The reactance of the ESD is addressed in Section 10.4. A suitable expression for this reactance is (see, e.g., Johnson (1993) in “Additional References” at the end of this section):

$X_A \approx -\frac{120~\Omega}{\pi L/\lambda} \left[ \ln{\left(\frac{L}{2a}\right)}-1 \right] \label{m0204_eXA}$

where $$a\ll L$$ is assumed.

Example $$\PageIndex{1}$$: Impedance of an ESD

A thin, straight dipole antenna operates at 30 MHz in free space. The length and radius of the dipole are 1 m and 1 mm respectively. The dipole is comprised of aluminum having conductivity $$\approx 3.7 \times 10^7$$ S/m and $$\mu\approx\mu_0$$. What is the impedance and radiation efficiency of this antenna?

Solution

The free-space wavelength at $$f=30$$ MHz is $$\lambda=c/f\cong10$$ m.
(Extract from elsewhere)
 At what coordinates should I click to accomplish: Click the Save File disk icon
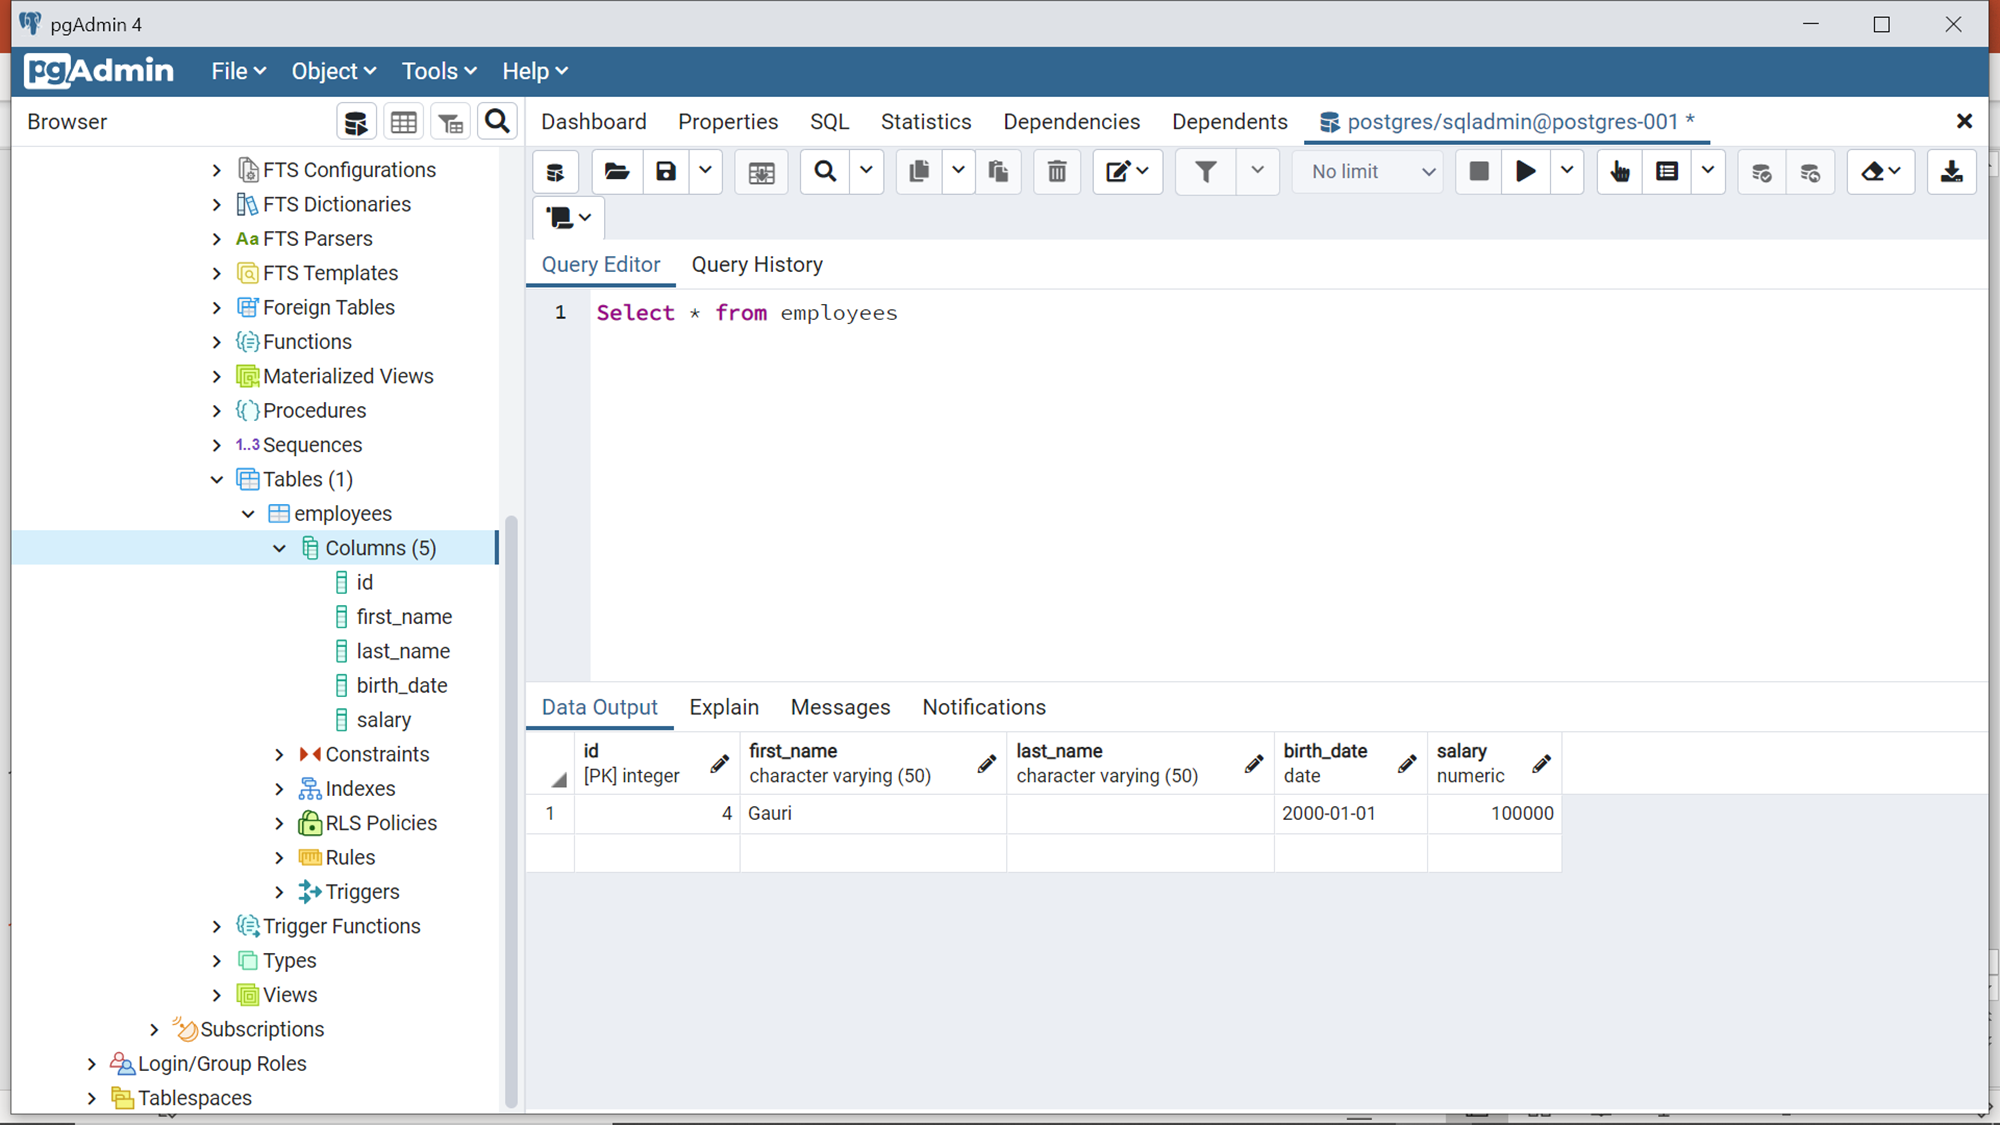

Therefore, $$L\cong 0.1\lambda$$, and this is an ESD. Since this is an ESD, we may compute the radiation resistance using Equation \ref{m0204_eRrad2}, yielding $$R_{rad} \approx 1.97~\Omega$$. The radius $$a=1$$ mm and $$\sigma\approx 3.7 \times 10^7$$ S/m; thus, we find that the loss resistance $$R_{loss} \approx 94.9~\mbox{m}\Omega$$ using Equation \ref{m0204_eRloss}. Using Equation \ref{m0204_eXA}, the reactance is found to be $$X_A \approx -1991.8~\Omega$$. The impedance of this antenna is therefore

\begin{aligned} Z_A &= R_{rad} + R_{loss} +jX_A \nonumber \\ &\approx \underline{2.1-j1991.8~\Omega}\end{aligned}

and the radiation efficiency of this antenna is

$e_{rad} = \frac{R_{rad}}{R_{rad}+R_{loss}} \approx \underline{95.4\%}$

In the preceding example, the radiation efficiency is a respectable 95.4%. However, the real part of the impedance of the ESD is much less than the characteristic impedance of typical transmission lines (typically 10s to 100s of ohms). Another problem is that the reactance of the ESD is very large. Some form of impedance matching is required to efficiently transfer power from a transmitter or transmission line to this form of antenna. Failure to do so will result in reflection of a large fraction of the power incident on antenna terminals. A common solution is to insert series inductance to reduce – nominally, cancel – the negative reactance of the ESD. In the preceding example, about $$10~\mu$$H would be needed. The remaining mismatch in the real-valued components of impedance is then relatively easy to mitigate using common “real-to-real” impedance matching techniques.